The Madison Heights High School graduate recently released his fifth publication, a photo book entitled, “Images of Modern America, Indiana’s Lost National Road.”

The book takes readers on a photographic journey along old U.S. Highway 40 as it cuts east to west across the state, showing images of what is and what used to be.

The idea behind the book was to capture life along U.S. 40, to record the things people take for granted and the things most travelers no longer see since Interstate 70 cut its path through the state parallel to older, slower, U.S. 40.

While at a ball game in Knightstown a couple of years ago, Humphrey took a stroll down Highway 40 and noticed many older buildings boarded up.

He felt a book highlighting what has happened along the Highway 40, both good and bad, would make an interesting visual showcase.

Humphrey made at least five trips across the state from east to west along Highway 40, trying to capture images that caught his eye, pieces of history he hated seeing fade.

“I just think it’s a shame, that we’re not interested in history anymore,” Humphrey said.

He looked at his travels from a historic point of view and captured the images that helped tell the old and new story of Highway 40.

Humphrey tries to showcase the small towns along the route, hoping to capture history before it is gone.

Many of the photos of older buildings he took over the course of the past couple of years along Highway 40 are now gone, he said.

Humphrey is hoping people might see the book and get inspired to revitalize some of the areas along Highway 40, if they can.

Greenfield is prominently on display in the book with images of the courthouse, Riley Park and the James Whitcomb Riley Boyhood Home.

While there are many fine communities along Highway 40 thriving like Greenfield, he said, the book also points out the places where history has truly become a thing of the past along the road.

Farmland, old barns, older homes, and beat-up towns, mark much of the landscape along Highway 40.

“Sometimes, progress, it isn’t always a good thing,” Humphrey said.

Among his favorite photos, Humphrey laughs when he thinks about the image of the Blue’s Brother’s Jake and Elwood, he captured outside of the Greenfield Music Center.

“That was something that was unique along U.S. 40,” he said. “I had not seen anything else like that.”

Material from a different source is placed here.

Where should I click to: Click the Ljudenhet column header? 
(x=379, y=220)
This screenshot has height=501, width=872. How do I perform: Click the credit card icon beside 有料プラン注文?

The book features over 120 color and black and white images Humphrey’s took over a three-year period. It’s split up into three chapters, Richmond to Dunreith, Knightstown to Indianapolis, and Plainfield to Terre Haute. The forward is written by Dan Carpenter.

Humphrey became a professional photographer in 1996, doing freelance photography, working for various newspapers in the state. He is married and lives in the Pendleton area with his wife and son.